Newly synthesized erythromycin derivatives were screened for synergy with oxacillin and other β-lactam antibiotics against methicillin-resistant Staphylococcus aureus (MRSA). MRSA ATCC43300 and some clinically isolated MRSA were used. Several erythromycin derivatives were found to possess high synergism with oxacillin against MRSA. The newly synthesized erythromycin derivatives were also tested for their inhibitory effects against MRSA, either separately or in combination with oxacillin, using serial broth dilution, disc diffusion, Etest strips, growth curves and time-kill curves. A representative derivative, SIPI-8294, could potentiate almost all β-lactam antibiotics tested against the model strain MRSA ATCC43300 from 4 to 128 times and had synergism with oxacillin against 12 of 16 clinical isolates of MRSA under one-fourth of the minimum inhibitory concentration (MIC) of the compounds. This is the first report on the synergistic activity of these new erythromycin derivatives. These findings provide a new choice for the treatment of infection caused by MRSA and lead us to further study the synergistic mechanism.

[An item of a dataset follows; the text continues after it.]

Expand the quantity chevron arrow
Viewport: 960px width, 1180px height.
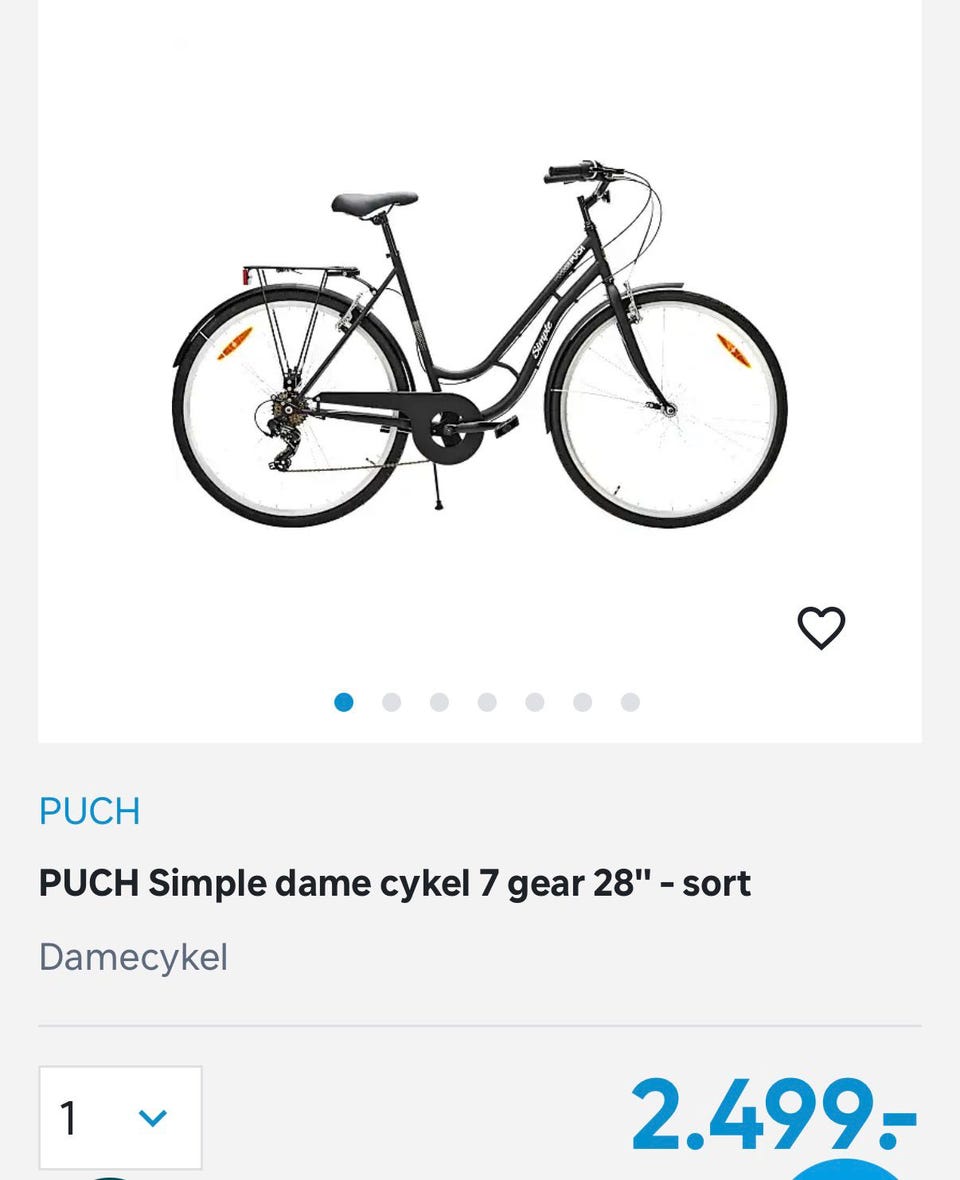pyautogui.click(x=152, y=1117)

This study is the first report on the synergy of anti-MRSA between new erythromycin derivatives and β-lactam antibiotics in vitro. The results show that although the erythromycin derivatives have poor anti-MRSA effects alone, they possess high synergism with oxacillin against MRSA ATCC43300 and clinically isolated MRSA. These novel compounds can significantly reduce the dosage of β-lactam antibiotics against MRSA, while this synergistic effect is different from the combination of β-lactams and β-lactamase inhibitors. The research may provide a new choice for the treatment of infection caused by MRSA and be useful to the research and development of new combination of medicines.
对新合成的红霉素衍生物与苯唑西林及其他β-内酰胺类抗生素联合抗耐甲氧西林金黄色葡萄球菌(MRSA)的协同作用进行了筛选。使用了MRSA ATCC43300和一些临床分离的MRSA菌株。发现几种红霉素衍生物与苯唑西林联合对MRSA具有高度协同作用。还采用肉汤稀释法、纸片扩散法、Etest试纸条法、生长曲线法和时间杀菌曲线法,分别或联合苯唑西林检测了新合成的红霉素衍生物对MRSA的抑制作用。一种代表性衍生物SIPI-8294可使针对模型菌株MRSA ATCC43300检测的几乎所有β-内酰胺类抗生素的活性增强4至128倍,并且在化合物最低抑菌浓度(MIC)的四分之一浓度下,与苯唑西林联合对16株临床分离的MRSA中的12株具有协同作用。这是关于这些新型红霉素衍生物协同活性的首次报道。这些发现为治疗由MRSA引起的感染提供了新的选择,并促使我们进一步研究其协同机制。
本研究是关于新型红霉素衍生物与β-内酰胺类抗生素体外联合抗MRSA协同作用的首次报道。结果表明,尽管红霉素衍生物单独抗MRSA效果不佳,但它们与苯唑西林联合对MRSA ATCC43300和临床分离的MRSA具有高度协同作用。这些新型化合物可显著降低β-内酰胺类抗生素针对MRSA的用药剂量,而这种协同作用不同于β-内酰胺类与β-内酰胺酶抑制剂的联合。该研究可能为治疗由MRSA引起的感染提供新的选择,并有助于新型联合药物的研发。